───── Text for analysis

Traditional physical therapy for Parkinson's generally aims to improve flexibility, strength or balance to help actions like getting up from a chair, turning over in bed, or walking. This traditional approach breaks down each action but requires patients to remember multiple instructions for each movement goal. In LSVT, patients simply focus on one goal, to think BIG!
How does it work?
LSVT BIG is delivered by a specially trained physiotherapist over 16 therapy sessions (four sessions a week for four weeks). Participants are encouraged to perform a variety of BIG movements with BIG effort in a series of specifically designed exercises. The focus on one therapy goal (BIGNESS) makes it is easier for patients to participate in this intensive program.
If you are planning to consult with us because of Parkinsons, CVA, MS or other similar disorder, please download, print out and fill out, or have someone help you fill out the following questionnaires. Be sure to bring them in with you. Leave any question you do not understand or can't answer blank. Ensure you bring a complete list of your current Medications (med name, dosages) and a detailed Medical History.
Note: If you also have problems with balance, dizziness and/or vertigo, visit the Balance / Vestibular page to download additional forms located there.
Do you or anyone you know have Parkinsons Disease or similar Neurological Disorder?

──────────
───── Given information

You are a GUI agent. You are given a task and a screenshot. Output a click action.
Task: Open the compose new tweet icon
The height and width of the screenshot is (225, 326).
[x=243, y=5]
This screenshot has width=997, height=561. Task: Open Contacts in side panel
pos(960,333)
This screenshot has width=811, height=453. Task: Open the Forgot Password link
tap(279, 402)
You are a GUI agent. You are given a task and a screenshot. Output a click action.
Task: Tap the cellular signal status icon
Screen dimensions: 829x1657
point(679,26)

──────────
───── Given information

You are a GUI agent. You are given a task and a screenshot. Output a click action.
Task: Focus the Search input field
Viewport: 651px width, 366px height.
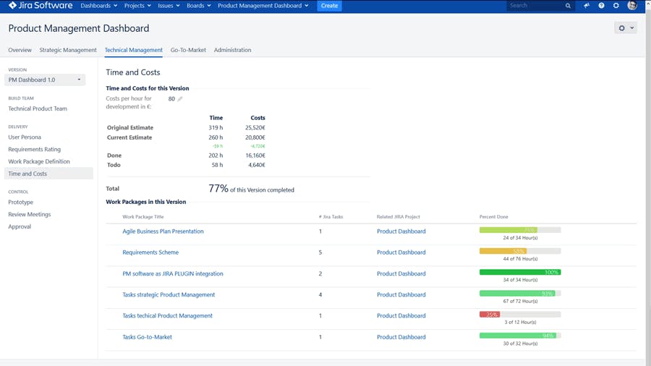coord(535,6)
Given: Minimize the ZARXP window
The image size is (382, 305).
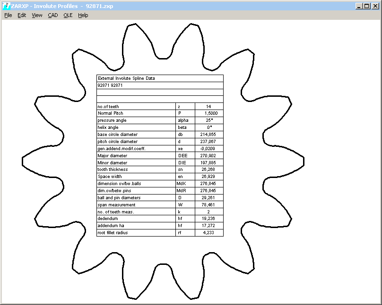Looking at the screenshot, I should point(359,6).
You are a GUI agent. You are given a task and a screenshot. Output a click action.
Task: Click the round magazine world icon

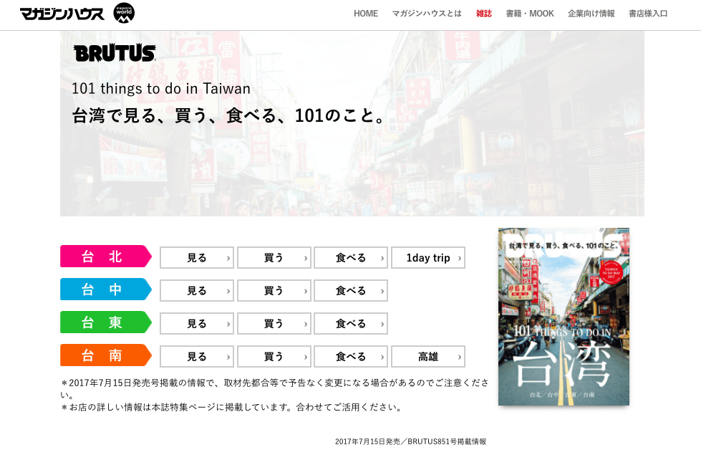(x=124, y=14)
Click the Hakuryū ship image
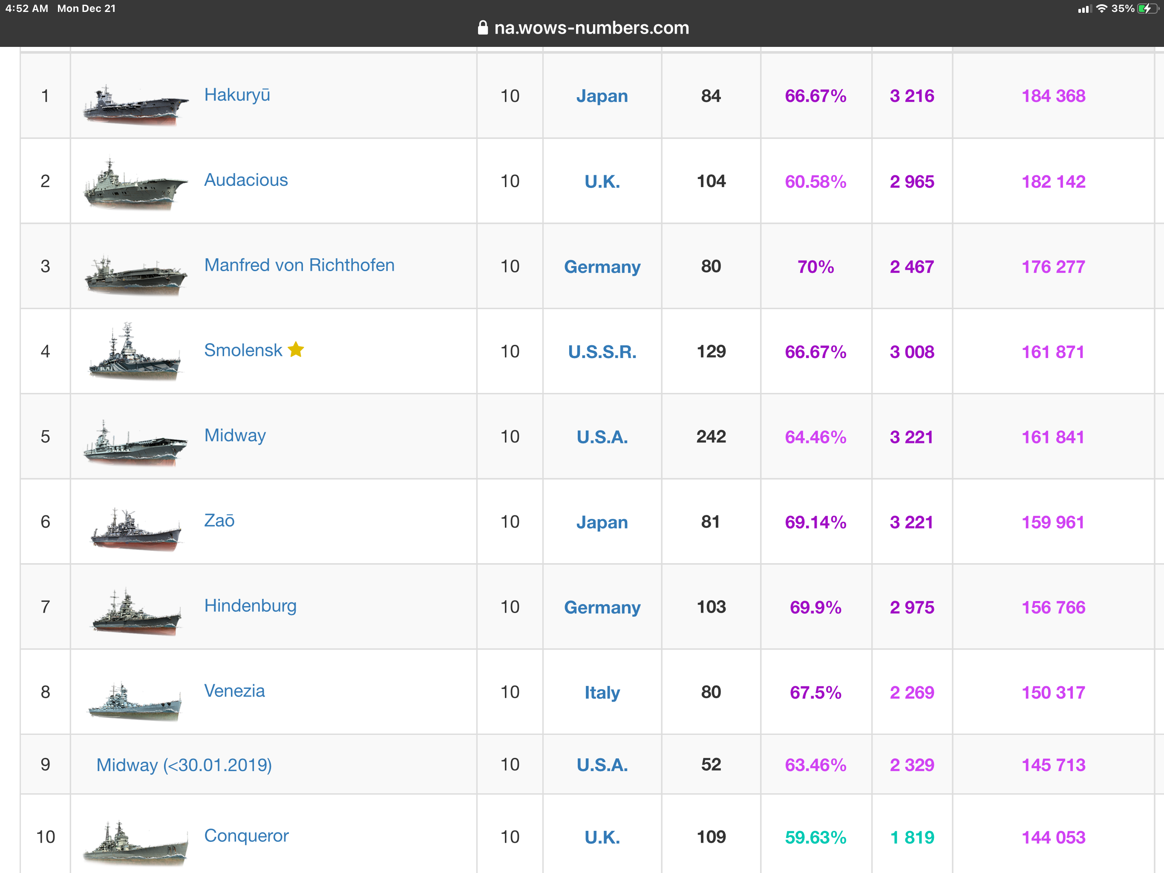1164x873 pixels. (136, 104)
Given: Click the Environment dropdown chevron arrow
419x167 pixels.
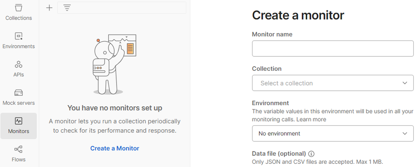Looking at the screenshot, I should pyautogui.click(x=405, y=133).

──────────

» Activity: Please mark each statement yes or no for whether it agrees with the LSVT BIG text, and quote the exact words of the text that decide it: (a) LSVT BIG is given over 16 sessions, four per week for four weeks. (b) Traditional physical therapy for Parkinson's has patients concentrate on a single goal. (c) Questionnaire questions a patient cannot answer should be left blank. Rely only on the LSVT BIG text and leave the entries aside.

» Written answer:
(a) Yes: "LSVT BIG is delivered by a specially trained physiotherapist over 16 therapy sessions (four sessions a week for four weeks)."
(b) No: "This traditional approach breaks down each action but requires patients to remember multiple instructions for each movement goal."
(c) Yes: "Leave any question you do not understand or can't answer blank."